Think about what happening here, you have a compute which is dedicated for storage services -- it's inefficient, it doesn't work all the time. In the case of desegregation, the SDS can take advantage over the compute which is available in your data center. Now, thanks to EBOF, you can now expose all the drives once again to the network, so all of your compute customers, all the tenants that needs piece of storage can have easy access, parallel access to all the SSDs that exist in the data center.

34:41 SN: A more exciting use case is AI, and if you look into the most advanced cluster, GPU cluster out there, they're composed out of a bunch of Nvidia's A100 silicons. Nvidia call it their DGX system. If you look into the DGX system, it's not only limited by JBOF, but also internal interconnects between GPUs that as they push data down to the drives, they are either limited . . . A100 doesn't have more than a couple of iPorts for storage.

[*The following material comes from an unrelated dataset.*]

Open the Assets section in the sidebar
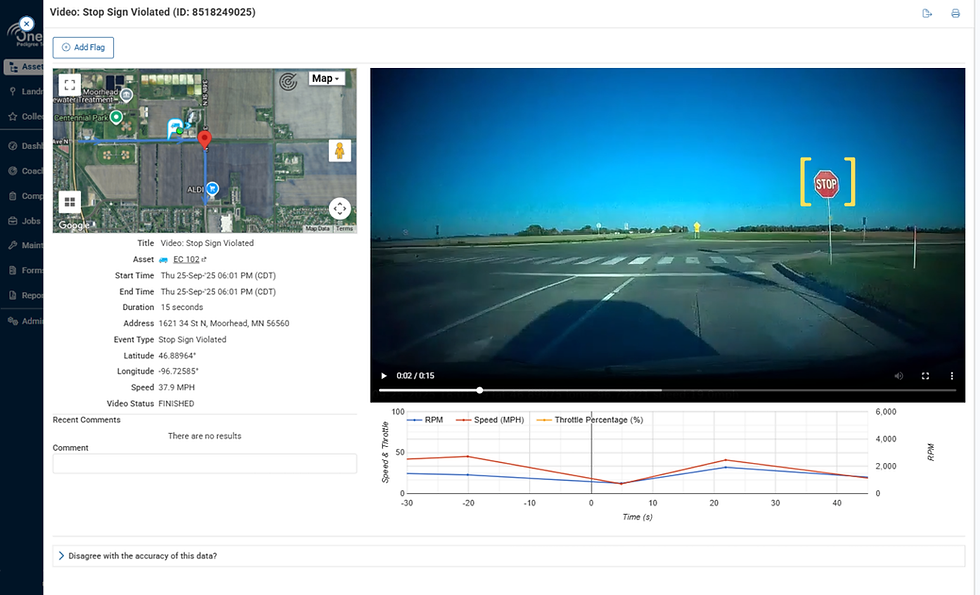Viewport: 980px width, 595px height. [x=20, y=66]
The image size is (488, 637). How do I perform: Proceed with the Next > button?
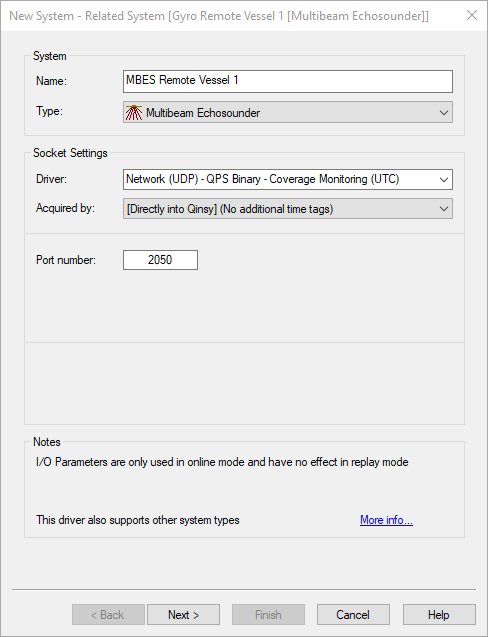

And if you want to fan it out, you need to go through some sort of x86. You go through some sort of x86, you need to use a bounce buffer and the bounce buffer . . . And Nvidia is very public about it, limit your performance to 50 gigabyte per second while a typical DGX system can give you 200 gigabytes per second.

So, you're using just one-fourth of the GPU cluster capability because of storage bottleneck. Interesting, right? So, enter EBOF. EBOF can talk RDMA. So, what's happening right now is that the GPU cluster, thanks to Nvidia's new stack, that they call GPUDirect Storage, can communicate directly with EBOF. So, we bypass the x86 that exists here, we bypass the bounce buffer that's limit the performance, and we can expose, we can provide a seamless high-throughput access to big data lakes through EBOF.

36:20 SN: If you guys have the time during the FMS show, I urge you to listen to the Micron presentation because Micron is actually going to demonstrate how EBOF perform in a GPUDirect Storage environment. Some staggering numbers in terms of improvements.

OK, let's put it altogether, right? So, the radical new approach, as we think about NVMe-oF at scale, is to ensure that the server connectivity has acceleration, TCP acceleration, networking is also storage-aware and storage is capable of Ethernet SSD. If we put it all together, once again on the left, all the limitations we addressed on JBOF, the mix of networks, the limitations in the JBOF performance. Now, if you look into a NIC, which is capable of universal RDMA or capable of TCP offloading, pushing the data all the way to an Ethernet switch that exists inside the EBOF, and this Ethernet switch is storage-aware, so it can help with discovering the drives, it can help with managing the drives, it provide a lot of services which are tuned for storage specifically. And then you have the capabilities of enabling Ethernet SSD and expose them, like in this example, we have partners today that are capable of up to 3.2 terabit connectivity into EBOF, you actually unlock all the NVMe performance to the network, and you actually overcome all the bottlenecks that we cover here on the left-hand side.

38:01 SN: I would like to thank Nishant for helping and leading the discussion today. And I would like to thank you guys for attending and listening to this exciting, radical approach of how to scale NVMe-oF, going forward. Thank you.